Derive an equation for the acceleration of block 3 for any arbitrary values of m3 and m2. Express your answer in terms of m3, m2, and physical constants as appropriate.

Block 1 is resting on the floor with block 2 at rest on top of it. Block 3, at rest on a smooth table with negligible friction, is attached to block 2 by a string that passes over a pulley, as shown in the attachment below. The string and pulley have negligible mass.

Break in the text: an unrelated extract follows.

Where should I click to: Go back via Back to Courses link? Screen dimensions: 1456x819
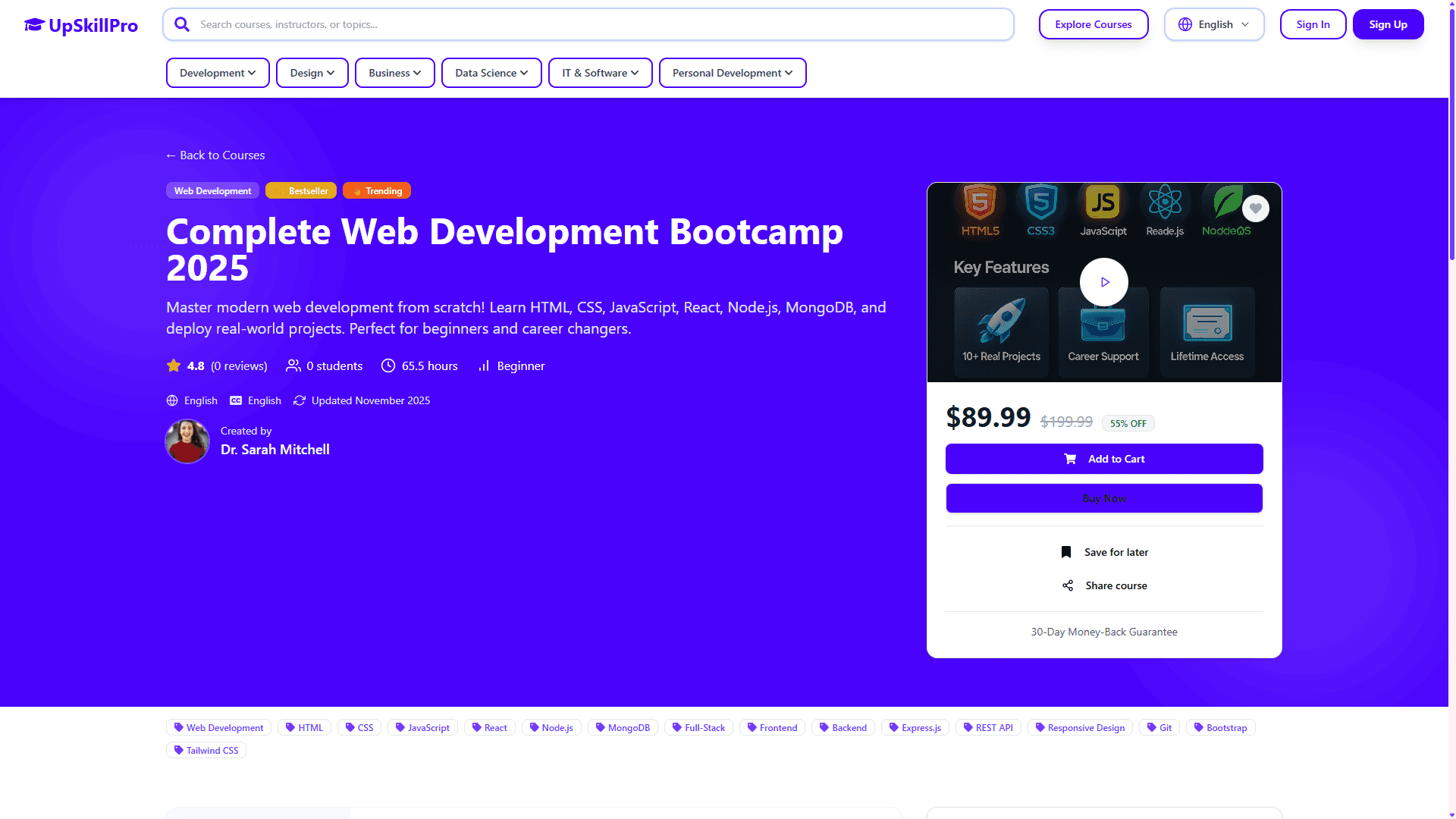pyautogui.click(x=215, y=155)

Block 1 is removed without disturbing block 2.

Answer:

a = (m2)g/(m3 + m2)

Explanation:

Looking at the attached image, if we consider the free body diagram for block 3, by using Newton's first law of motion, we will arrive at the formula;

T = (m3)a - - - (eq 1)

where;

T is the tension in the string

a is acceleration

m3 is mass of block 3

Meanwhile doing the same with Block 2, the free body diagram would give us the formula; (m2)g - T = (m2)a

Making T the subject gives us;

T = (m2)g - (m2)a - - - (eq 2)

where;

g is acceleration due to gravity

T is the tension in the string

a is acceleration

m2 is mass of block 2

To solve for the acceleration, we will just substitute (m3)a for T in eq 2.

Thus;

(m3)a = (m2)g - (m2)a

(m3)a + (m2)a = (m2)g

a(m3 + m2) = (m2)g

a = (m2)g/(m3 + m2)